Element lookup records
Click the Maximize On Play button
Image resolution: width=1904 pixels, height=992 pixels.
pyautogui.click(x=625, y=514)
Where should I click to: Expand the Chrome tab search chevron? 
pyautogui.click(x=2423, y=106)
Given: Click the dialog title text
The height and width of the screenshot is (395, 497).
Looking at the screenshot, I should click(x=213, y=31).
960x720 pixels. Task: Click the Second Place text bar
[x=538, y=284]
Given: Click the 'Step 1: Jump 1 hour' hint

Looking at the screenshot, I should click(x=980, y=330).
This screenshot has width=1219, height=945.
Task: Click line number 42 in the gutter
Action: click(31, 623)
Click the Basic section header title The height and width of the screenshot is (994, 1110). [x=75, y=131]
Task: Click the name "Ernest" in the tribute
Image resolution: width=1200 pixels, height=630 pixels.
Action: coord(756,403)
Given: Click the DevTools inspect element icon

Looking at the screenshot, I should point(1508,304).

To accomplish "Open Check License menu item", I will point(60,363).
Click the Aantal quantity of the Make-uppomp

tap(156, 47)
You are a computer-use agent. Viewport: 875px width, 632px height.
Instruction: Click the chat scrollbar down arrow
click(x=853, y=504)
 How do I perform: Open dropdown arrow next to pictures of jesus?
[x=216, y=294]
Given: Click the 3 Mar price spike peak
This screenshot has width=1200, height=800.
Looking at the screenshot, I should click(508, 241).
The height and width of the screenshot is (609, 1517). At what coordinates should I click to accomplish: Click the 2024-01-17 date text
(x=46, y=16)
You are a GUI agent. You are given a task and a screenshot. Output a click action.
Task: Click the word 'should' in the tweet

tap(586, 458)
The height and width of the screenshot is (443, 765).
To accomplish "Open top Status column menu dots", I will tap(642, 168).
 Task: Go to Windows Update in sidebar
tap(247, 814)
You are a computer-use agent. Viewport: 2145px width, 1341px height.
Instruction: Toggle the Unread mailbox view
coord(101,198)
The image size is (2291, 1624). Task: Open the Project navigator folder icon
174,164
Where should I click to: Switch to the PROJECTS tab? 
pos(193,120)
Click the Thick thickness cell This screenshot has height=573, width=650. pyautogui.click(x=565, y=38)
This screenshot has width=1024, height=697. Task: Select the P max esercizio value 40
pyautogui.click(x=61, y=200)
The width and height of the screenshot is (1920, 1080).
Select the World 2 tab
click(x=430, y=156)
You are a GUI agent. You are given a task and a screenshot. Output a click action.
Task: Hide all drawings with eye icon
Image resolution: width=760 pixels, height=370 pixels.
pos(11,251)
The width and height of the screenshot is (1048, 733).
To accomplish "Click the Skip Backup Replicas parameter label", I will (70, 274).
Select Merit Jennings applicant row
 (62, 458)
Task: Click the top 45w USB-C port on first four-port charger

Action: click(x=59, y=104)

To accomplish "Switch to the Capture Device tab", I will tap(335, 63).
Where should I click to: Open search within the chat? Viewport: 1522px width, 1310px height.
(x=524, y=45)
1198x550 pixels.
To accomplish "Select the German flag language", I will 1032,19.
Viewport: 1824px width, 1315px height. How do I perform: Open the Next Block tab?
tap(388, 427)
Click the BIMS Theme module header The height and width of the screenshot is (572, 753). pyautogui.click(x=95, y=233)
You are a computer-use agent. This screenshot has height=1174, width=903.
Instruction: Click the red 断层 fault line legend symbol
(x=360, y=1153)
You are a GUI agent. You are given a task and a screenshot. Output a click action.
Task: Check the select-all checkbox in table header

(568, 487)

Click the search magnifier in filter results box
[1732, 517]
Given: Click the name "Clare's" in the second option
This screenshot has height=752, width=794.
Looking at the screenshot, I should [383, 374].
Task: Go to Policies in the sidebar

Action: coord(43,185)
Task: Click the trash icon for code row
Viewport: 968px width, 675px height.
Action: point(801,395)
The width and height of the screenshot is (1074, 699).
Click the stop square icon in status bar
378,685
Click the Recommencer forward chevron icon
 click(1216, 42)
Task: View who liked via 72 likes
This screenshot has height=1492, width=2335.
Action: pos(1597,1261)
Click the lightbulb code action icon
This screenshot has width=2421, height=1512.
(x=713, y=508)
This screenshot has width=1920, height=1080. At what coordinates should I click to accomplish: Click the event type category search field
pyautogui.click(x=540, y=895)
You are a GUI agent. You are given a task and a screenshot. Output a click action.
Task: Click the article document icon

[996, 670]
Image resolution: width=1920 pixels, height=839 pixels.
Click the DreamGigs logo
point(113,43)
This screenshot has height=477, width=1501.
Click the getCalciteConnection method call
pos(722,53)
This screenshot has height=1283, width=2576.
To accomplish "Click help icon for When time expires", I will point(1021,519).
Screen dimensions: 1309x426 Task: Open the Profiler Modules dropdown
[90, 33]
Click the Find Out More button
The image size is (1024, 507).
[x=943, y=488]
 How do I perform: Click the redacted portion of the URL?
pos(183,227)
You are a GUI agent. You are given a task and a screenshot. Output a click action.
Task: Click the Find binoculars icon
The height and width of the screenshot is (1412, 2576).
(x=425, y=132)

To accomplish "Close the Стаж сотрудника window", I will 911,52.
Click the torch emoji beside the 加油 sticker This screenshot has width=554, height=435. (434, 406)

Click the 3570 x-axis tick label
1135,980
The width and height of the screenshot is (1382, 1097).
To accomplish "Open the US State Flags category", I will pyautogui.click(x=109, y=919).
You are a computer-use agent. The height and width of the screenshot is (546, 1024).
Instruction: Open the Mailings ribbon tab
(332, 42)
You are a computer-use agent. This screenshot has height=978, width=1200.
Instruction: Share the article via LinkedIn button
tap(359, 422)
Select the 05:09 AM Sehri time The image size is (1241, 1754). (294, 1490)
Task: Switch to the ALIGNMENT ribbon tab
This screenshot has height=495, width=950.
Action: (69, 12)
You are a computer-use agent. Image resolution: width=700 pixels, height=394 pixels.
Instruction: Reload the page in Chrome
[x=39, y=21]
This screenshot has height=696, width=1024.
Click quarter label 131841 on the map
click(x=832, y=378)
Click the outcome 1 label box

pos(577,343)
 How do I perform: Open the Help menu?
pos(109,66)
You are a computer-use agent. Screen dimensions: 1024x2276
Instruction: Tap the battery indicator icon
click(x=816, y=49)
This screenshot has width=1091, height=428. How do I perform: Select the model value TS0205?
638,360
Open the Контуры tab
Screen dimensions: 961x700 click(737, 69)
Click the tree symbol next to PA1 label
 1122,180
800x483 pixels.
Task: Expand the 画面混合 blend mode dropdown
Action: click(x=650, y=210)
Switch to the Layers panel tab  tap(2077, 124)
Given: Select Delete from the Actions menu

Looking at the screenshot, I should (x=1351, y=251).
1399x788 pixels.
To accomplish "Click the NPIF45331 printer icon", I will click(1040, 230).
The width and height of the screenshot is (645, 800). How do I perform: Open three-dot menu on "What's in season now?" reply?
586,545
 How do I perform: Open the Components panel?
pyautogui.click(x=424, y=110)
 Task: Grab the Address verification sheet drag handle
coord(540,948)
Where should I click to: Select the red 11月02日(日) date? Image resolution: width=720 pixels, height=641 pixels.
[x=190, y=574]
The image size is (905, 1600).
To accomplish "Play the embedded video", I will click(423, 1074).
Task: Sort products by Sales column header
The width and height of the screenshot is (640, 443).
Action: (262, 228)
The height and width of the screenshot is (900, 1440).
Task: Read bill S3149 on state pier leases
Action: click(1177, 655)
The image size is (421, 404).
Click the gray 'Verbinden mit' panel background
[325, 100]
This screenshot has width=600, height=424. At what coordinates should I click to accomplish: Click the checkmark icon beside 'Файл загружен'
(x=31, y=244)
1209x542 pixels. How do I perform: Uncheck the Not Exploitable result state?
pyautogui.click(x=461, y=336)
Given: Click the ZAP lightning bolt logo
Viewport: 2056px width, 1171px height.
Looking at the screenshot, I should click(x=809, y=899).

▶ **Aim of the task**: Rewrite all of the lines above as a numbered list, skipping any blank lines.

▶ **Response for this exercise**:
1. Click the Maximize On Play button
2. Image resolution: width=1904 pixels, height=992 pixels.
3. pyautogui.click(x=625, y=514)
4. Where should I click to: Expand the Chrome tab search chevron? 
5. pyautogui.click(x=2423, y=106)
6. Given: Click the dialog title text
7. The height and width of the screenshot is (395, 497).
8. Looking at the screenshot, I should click(x=213, y=31).
9. 960x720 pixels. Task: Click the Second Place text bar
10. [x=538, y=284]
11. Given: Click the 'Step 1: Jump 1 hour' hint
12. Looking at the screenshot, I should click(x=980, y=330).
13. This screenshot has width=1219, height=945.
14. Task: Click line number 42 in the gutter
15. Action: click(31, 623)
16. Click the Basic section header title The height and width of the screenshot is (994, 1110). [x=75, y=131]
17. Task: Click the name "Ernest" in the tribute
18. Image resolution: width=1200 pixels, height=630 pixels.
19. Action: coord(756,403)
20. Given: Click the DevTools inspect element icon
21. Looking at the screenshot, I should point(1508,304).
22. To accomplish "Open Check License menu item", I will point(60,363).
23. Click the Aantal quantity of the Make-uppomp
24. tap(156, 47)
25. You are a computer-use agent. Viewport: 875px width, 632px height.
26. Instruction: Click the chat scrollbar down arrow
27. click(x=853, y=504)
28.  How do I perform: Open dropdown arrow next to pictures of jesus?
29. [x=216, y=294]
30. Given: Click the 3 Mar price spike peak
31. This screenshot has width=1200, height=800.
32. Looking at the screenshot, I should click(508, 241).
33. The height and width of the screenshot is (609, 1517). At what coordinates should I click to accomplish: Click the 2024-01-17 date text
34. (x=46, y=16)
35. You are a GUI agent. You are given a task and a screenshot. Output a click action.
36. Task: Click the word 'should' in the tweet
37. tap(586, 458)
38. The height and width of the screenshot is (443, 765).
39. To accomplish "Open top Status column menu dots", I will tap(642, 168).
40.  Task: Go to Windows Update in sidebar
41. tap(247, 814)
42. You are a computer-use agent. Viewport: 2145px width, 1341px height.
43. Instruction: Toggle the Unread mailbox view
44. coord(101,198)
45. The image size is (2291, 1624). Task: Open the Project navigator folder icon
46. 174,164
47. Where should I click to: Switch to the PROJECTS tab? 
48. pos(193,120)
49. Click the Thick thickness cell This screenshot has height=573, width=650. pyautogui.click(x=565, y=38)
50. This screenshot has width=1024, height=697. Task: Select the P max esercizio value 40
51. pyautogui.click(x=61, y=200)
52. The width and height of the screenshot is (1920, 1080).
53. Select the World 2 tab
54. click(x=430, y=156)
55. You are a GUI agent. You are given a task and a screenshot. Output a click action.
56. Task: Hide all drawings with eye icon
57. Image resolution: width=760 pixels, height=370 pixels.
58. pos(11,251)
59. The width and height of the screenshot is (1048, 733).
60. To accomplish "Click the Skip Backup Replicas parameter label", I will (70, 274).
61. Select Merit Jennings applicant row
62.  (62, 458)
63. Task: Click the top 45w USB-C port on first four-port charger
64. Action: click(x=59, y=104)
65. To accomplish "Switch to the Capture Device tab", I will tap(335, 63).
66. Where should I click to: Open search within the chat? Viewport: 1522px width, 1310px height.
67. (x=524, y=45)
68. 1198x550 pixels.
69. To accomplish "Select the German flag language", I will 1032,19.
70. Viewport: 1824px width, 1315px height. How do I perform: Open the Next Block tab?
71. tap(388, 427)
72. Click the BIMS Theme module header The height and width of the screenshot is (572, 753). pyautogui.click(x=95, y=233)
73. You are a computer-use agent. This screenshot has height=1174, width=903.
74. Instruction: Click the red 断层 fault line legend symbol
75. (x=360, y=1153)
76. You are a GUI agent. You are given a task and a screenshot. Output a click action.
77. Task: Check the select-all checkbox in table header
78. (568, 487)
79. Click the search magnifier in filter results box
80. [1732, 517]
81. Given: Click the name "Clare's" in the second option
82. This screenshot has height=752, width=794.
83. Looking at the screenshot, I should [383, 374].
84. Task: Go to Policies in the sidebar
85. Action: coord(43,185)
86. Task: Click the trash icon for code row
87. Viewport: 968px width, 675px height.
88. Action: point(801,395)
89. The width and height of the screenshot is (1074, 699).
90. Click the stop square icon in status bar
91. 378,685
92. Click the Recommencer forward chevron icon
93.  click(1216, 42)
94. Task: View who liked via 72 likes
95. This screenshot has height=1492, width=2335.
96. Action: pos(1597,1261)
97. Click the lightbulb code action icon
98. This screenshot has width=2421, height=1512.
99. (x=713, y=508)
100. This screenshot has width=1920, height=1080. At what coordinates should I click to accomplish: Click the event type category search field
101. pyautogui.click(x=540, y=895)
102. You are a GUI agent. You are given a task and a screenshot. Output a click action.
103. Task: Click the article document icon
104. [996, 670]
105. Image resolution: width=1920 pixels, height=839 pixels.
106. Click the DreamGigs logo
107. point(113,43)
108. This screenshot has height=477, width=1501.
109. Click the getCalciteConnection method call
110. pos(722,53)
111. This screenshot has height=1283, width=2576.
112. To accomplish "Click help icon for When time expires", I will point(1021,519).
113. Screen dimensions: 1309x426 Task: Open the Profiler Modules dropdown
114. [90, 33]
115. Click the Find Out More button
116. The image size is (1024, 507).
117. [x=943, y=488]
118.  How do I perform: Click the redacted portion of the URL?
119. pos(183,227)
120. You are a GUI agent. You are given a task and a screenshot. Output a click action.
121. Task: Click the Find binoculars icon
122. The height and width of the screenshot is (1412, 2576).
123. (x=425, y=132)
124. To accomplish "Close the Стаж сотрудника window", I will 911,52.
125. Click the torch emoji beside the 加油 sticker This screenshot has width=554, height=435. (434, 406)
126. Click the 3570 x-axis tick label
127. 1135,980
128. The width and height of the screenshot is (1382, 1097).
129. To accomplish "Open the US State Flags category", I will pyautogui.click(x=109, y=919).
130. You are a computer-use agent. The height and width of the screenshot is (546, 1024).
131. Instruction: Open the Mailings ribbon tab
132. (332, 42)
133. You are a computer-use agent. This screenshot has height=978, width=1200.
134. Instruction: Share the article via LinkedIn button
135. tap(359, 422)
136. Select the 05:09 AM Sehri time The image size is (1241, 1754). (294, 1490)
137. Task: Switch to the ALIGNMENT ribbon tab
138. This screenshot has height=495, width=950.
139. Action: (69, 12)
140. You are a computer-use agent. Image resolution: width=700 pixels, height=394 pixels.
141. Instruction: Reload the page in Chrome
142. [x=39, y=21]
143. This screenshot has height=696, width=1024.
144. Click quarter label 131841 on the map
145. click(x=832, y=378)
146. Click the outcome 1 label box
147. pos(577,343)
148.  How do I perform: Open the Help menu?
149. pos(109,66)
150. You are a computer-use agent. Screen dimensions: 1024x2276
151. Instruction: Tap the battery indicator icon
152. click(x=816, y=49)
153. This screenshot has width=1091, height=428. How do I perform: Select the model value TS0205?
154. 638,360
155. Open the Контуры tab
156. Screen dimensions: 961x700 click(737, 69)
157. Click the tree symbol next to PA1 label
158.  1122,180
159. 800x483 pixels.
160. Task: Expand the 画面混合 blend mode dropdown
161. Action: click(x=650, y=210)
162. Switch to the Layers panel tab  tap(2077, 124)
163. Given: Select Delete from the Actions menu
164. Looking at the screenshot, I should (x=1351, y=251).
165. 1399x788 pixels.
166. To accomplish "Click the NPIF45331 printer icon", I will click(1040, 230).
167. The width and height of the screenshot is (645, 800). How do I perform: Open three-dot menu on "What's in season now?" reply?
168. 586,545
169.  How do I perform: Open the Components panel?
170. pyautogui.click(x=424, y=110)
171.  Task: Grab the Address verification sheet drag handle
172. coord(540,948)
173. Where should I click to: Select the red 11月02日(日) date? Image resolution: width=720 pixels, height=641 pixels.
174. [x=190, y=574]
175. The image size is (905, 1600).
176. To accomplish "Play the embedded video", I will click(423, 1074).
177. Task: Sort products by Sales column header
178. The width and height of the screenshot is (640, 443).
179. Action: (262, 228)
180. The height and width of the screenshot is (900, 1440).
181. Task: Read bill S3149 on state pier leases
182. Action: click(1177, 655)
183. The image size is (421, 404).
184. Click the gray 'Verbinden mit' panel background
185. [325, 100]
186. This screenshot has width=600, height=424. At what coordinates should I click to accomplish: Click the checkmark icon beside 'Файл загружен'
187. (x=31, y=244)
188. 1209x542 pixels. How do I perform: Uncheck the Not Exploitable result state?
189. pyautogui.click(x=461, y=336)
190. Given: Click the ZAP lightning bolt logo
191. Viewport: 2056px width, 1171px height.
192. Looking at the screenshot, I should click(x=809, y=899).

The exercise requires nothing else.